*** Begin section ***

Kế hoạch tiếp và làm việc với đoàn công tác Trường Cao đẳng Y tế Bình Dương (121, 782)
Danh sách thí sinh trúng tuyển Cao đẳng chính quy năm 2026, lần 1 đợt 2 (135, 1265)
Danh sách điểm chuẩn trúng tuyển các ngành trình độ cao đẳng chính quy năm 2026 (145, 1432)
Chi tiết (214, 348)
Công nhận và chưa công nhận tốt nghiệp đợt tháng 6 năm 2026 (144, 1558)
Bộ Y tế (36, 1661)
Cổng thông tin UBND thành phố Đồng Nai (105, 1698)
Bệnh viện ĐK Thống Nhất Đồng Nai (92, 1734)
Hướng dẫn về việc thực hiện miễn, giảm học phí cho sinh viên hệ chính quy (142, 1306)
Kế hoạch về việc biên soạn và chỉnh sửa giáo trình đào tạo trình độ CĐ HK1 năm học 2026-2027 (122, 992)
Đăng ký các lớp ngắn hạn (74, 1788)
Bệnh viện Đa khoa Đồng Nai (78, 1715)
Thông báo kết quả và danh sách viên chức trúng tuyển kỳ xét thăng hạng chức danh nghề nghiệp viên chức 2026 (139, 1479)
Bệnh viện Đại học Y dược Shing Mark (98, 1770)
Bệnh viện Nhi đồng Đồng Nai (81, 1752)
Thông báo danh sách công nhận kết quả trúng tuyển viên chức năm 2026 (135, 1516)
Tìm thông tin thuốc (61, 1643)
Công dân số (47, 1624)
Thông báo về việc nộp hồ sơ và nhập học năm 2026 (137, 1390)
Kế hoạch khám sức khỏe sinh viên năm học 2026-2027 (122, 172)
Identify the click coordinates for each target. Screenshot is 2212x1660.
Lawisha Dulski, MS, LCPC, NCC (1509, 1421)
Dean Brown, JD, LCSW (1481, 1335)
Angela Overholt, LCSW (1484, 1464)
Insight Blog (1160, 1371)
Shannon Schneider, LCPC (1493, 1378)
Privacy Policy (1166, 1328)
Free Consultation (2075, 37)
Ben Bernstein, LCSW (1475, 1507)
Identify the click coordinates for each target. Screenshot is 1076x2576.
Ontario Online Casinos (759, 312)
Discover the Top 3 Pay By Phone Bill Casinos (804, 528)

*** End section ***

What you are asked to do ▸
In the answer, restate word for word each line from the one with "Dean Brown, JD, LCSW (1481, 1335)" through the end of the material above.

Answer for this exercise ▸
Dean Brown, JD, LCSW (1481, 1335)
Angela Overholt, LCSW (1484, 1464)
Insight Blog (1160, 1371)
Shannon Schneider, LCPC (1493, 1378)
Privacy Policy (1166, 1328)
Free Consultation (2075, 37)
Ben Bernstein, LCSW (1475, 1507)
Identify the click coordinates for each target. Screenshot is 1076x2576.
Ontario Online Casinos (759, 312)
Discover the Top 3 Pay By Phone Bill Casinos (804, 528)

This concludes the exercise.